The history of pairing historical figures in fictional films is a mostly unfortunate one -- bold-face names facing off in situations contrived for maximum melodrama. David Cronenberg's scalpel-sharp rendering of the psychosexual triangle between Sigmund Freud, Carl Jung, and Sabina Spielrein (a patient, and later therapist in her own right, who fascinated them both) almost falls prey to this failing. But a trio of astonishingly committed performances and a taut screenplay free of hyperbole and overstatement keep this drama relatively free of melodramatic pitfalls, while still relating a fully engaging story of an intellectual love triangle.
For all his obsessions with bodily fluids and tissue (and the excreting and viscous rendering thereof), Cronenberg has always been something of a fussy director. That tidiness can be overwhelming and stultifying in cases like Crash, where his own reticence piled up with the source novel's clinical distance to create the film equivalent of viewing an accident through many panes of glass, darkly. In A Dangerous Method, the filmmaker's inclination towards coolness is plain to see in its nearly too-tasteful surroundings. Set in a number of fine homes and clinics in pre-World War I Austria, the film's vistas are all spectacular (manicured lawns, sharp blue lakes, and lush green trees) and the rooms rendered with crisp and bright, catalog-ready neatness. There's nary a dust mote or stray hair to be seen here.

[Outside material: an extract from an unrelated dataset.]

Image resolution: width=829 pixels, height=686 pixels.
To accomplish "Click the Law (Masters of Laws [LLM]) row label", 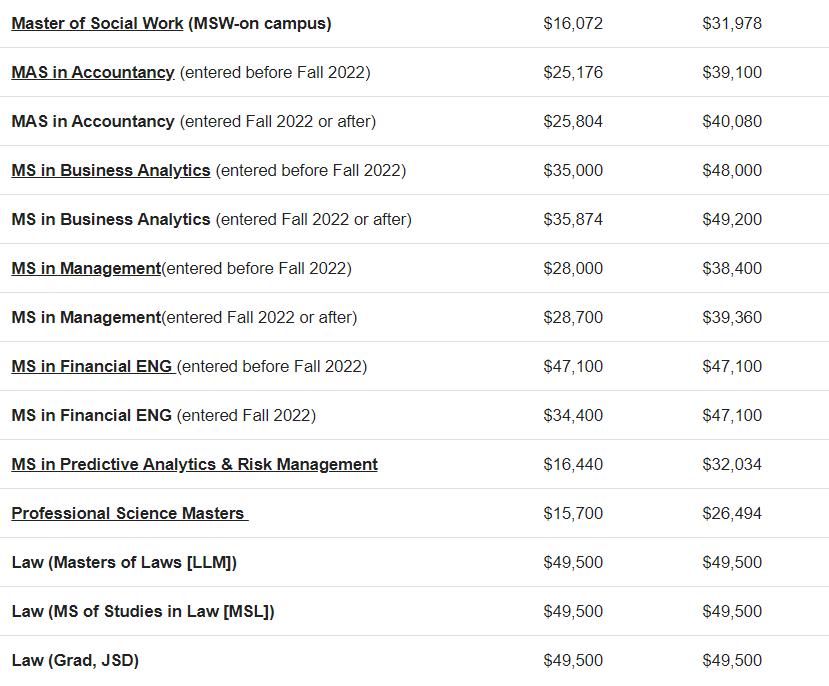I will pyautogui.click(x=124, y=562).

Christopher Hampton's screenplay (adapted from his play The Talking Cure, itself based on John Kerr's nonfiction book A Most Dangerous Method) is just as cool and tidy. This is remarkable, given the story's opening in which Spielrein (Keira Knightley, bravely taking on a performance which can't help but be over-the-top) is sent hurling and howling into the picture. She lunges and screams in the back of a carriage hauling her down picturesque lanes toward a sanitarium. There, Jung (Michael Fassbender) engages her in the not new but still novel "talking cure," in which he simply sits behind her and probes her with psychoanalytic questions. Unlike many of his patients, though, Spielrein is an intellectual herself, and fully able to grasp what he is trying to suss out. She then becomes more of an active assistant in his analysis of her than a passive patient. Jung's fascination with Spielrein's case grows, particularly the roots of her neuroses in the sexual excitement she remembers from being hit by her father in childhood, and the concomitant guilt those feelings engendered. It isn't long before that fascination shades into a deeper attraction.Spielrein's case, with its deeply knotted and highly symbolic strains of sex and guilt, is something close to a eureka moment for Jung, whose intellect seems equaled only by his ambition. Straining as he is for greater acceptance in the burgeoning psychoanalytical movement, Jung uses Spielrein as essentially his calling-card for a momentous visit to Sigmund Freud (Viggo Mortensen). The relationship that springs up between the men after their first meeting (where they talked for thirteen hours straight, a montage of scenes that Cronenberg handles with a lightly comic touch) becomes less that of a student-mentor than of a father-son: Jung idealizes Freud but also can't wait to dethrone him.
Cronenberg and Hampton have a good time playing Jung's uptight nature off of Freud's loose gregariousness. Against Fassbender's superb (if probably historically inaccurate) take on Jung, which makes him look so controlled as to be practically machine-tooled, Mortensen's Freud is expansive and generous, a welcome dose of dirty humor in this spic-and-span film. Although the deep racism embedded in much psychological thinking of the time isn't referenced, the film does take notable fact of how much more fragile Freud and Spielrein's place in this society is as Jews, as compared to Jung's thoughtlessly secure position as a moneyed Protestant.
There are a few moments that don't quite register here, particularly a going-nowhere sequence about Jung and Freud's trip to America which only seems included to showcase Jung's dismissive treatment of his supposed mentor. But the performances (particularly a showy turn by Vincent Cassel as a seductively amoral patient of Jung's) are electric, and the story deeply engaging on intellectual and personal levels, albeit with a heavy dose of stiff psychoanalytic terminology). A Dangerous Method is a deftly handled historical drama in which the darkest demons are hauled out on stage for all to evaluate.